Channel Recommender System V2¶

The system starts with preprocessing the video titles and tags by tokenizing, removing stop words, and stemming/lemmatizing them. Then, these texts are vectorized using TF-IDF to convert them into numerical form. The feature vectors are used to calculate similarities between channels using cosine similarity. The channels are ranked based on these similarity scores, and the top-N channels are recommended to the user.

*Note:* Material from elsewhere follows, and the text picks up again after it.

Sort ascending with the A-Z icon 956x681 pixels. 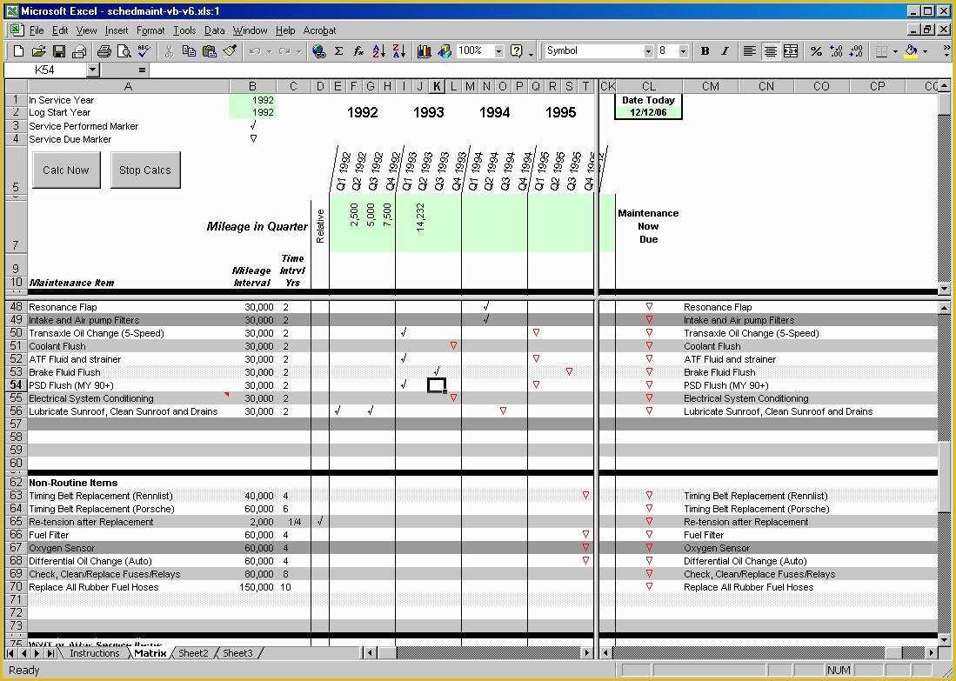pyautogui.click(x=378, y=50)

This approach leverages the content-based filtering technique to find and recommend channels that have similar video titles and tags to those the user has already watched, ensuring relevant and personalized recommendations.

Approach Layers¶

Input Layer: Accepts video titles and tags.
Text Processing Layer: Applies tokenization, stop words removal, and stemming/lemmatization.
Vectorization Layer: Converts processed text to TF-IDF vectors.
Similarity Calculation Layer: Computes similarities between channels using cosine similarity.
Recommendation Layer: Ranks channels based on similarity scores and recommends the top-N channels.

graph
    subgraph DataPreprocessing
        C(Tokenization) --> D(Stop Words Removal)
        D --> E(Stemming/Lemmatization)
        E --> F(TF-IDF Vectorization)
    end

    subgraph SimilarityCalculation
        G(Feature Vectors) --> H(Similarity Calculation)
        H --> I(Channel Recommendations)
    end

    A1(Video Title) --> DataPreprocessing
    A2(Video Tags) --> DataPreprocessing
    DataPreprocessing --> pca{{ PCA }} --> SimilarityCalculation

Process Explanation¶

Data Preprocessing:
- Tokenization: Split titles and tags into individual words or phrases.
- Stop Words Removal: Remove common words that do not add value to the recommendation (e.g., "the", "and").
- Stemming/Lemmatization: Reduce words to their base form to handle different variations.
- Vectorization: Convert the processed text into numerical vectors using methods like TF-IDF (Term Frequency-Inverse Document Frequency).
Feature Extraction:
- TF-IDF Vectorizer: Transform the textual data into feature vectors.
- Dimensionality Reduction: Optionally, use techniques like PCA (Principal Component Analysis) to reduce the feature space.
Model Training:
- Content-Based Filtering: Calculate the similarity between videos using cosine similarity or other distance metrics.
- Training Algorithm: Use algorithms like k-Nearest Neighbors (k-NN) for finding similar channels based on the content similarity of their videos.
Recommendation:
- For a given user's watched history, calculate the similarity scores of channels and recommend the top-N channels with the highest scores.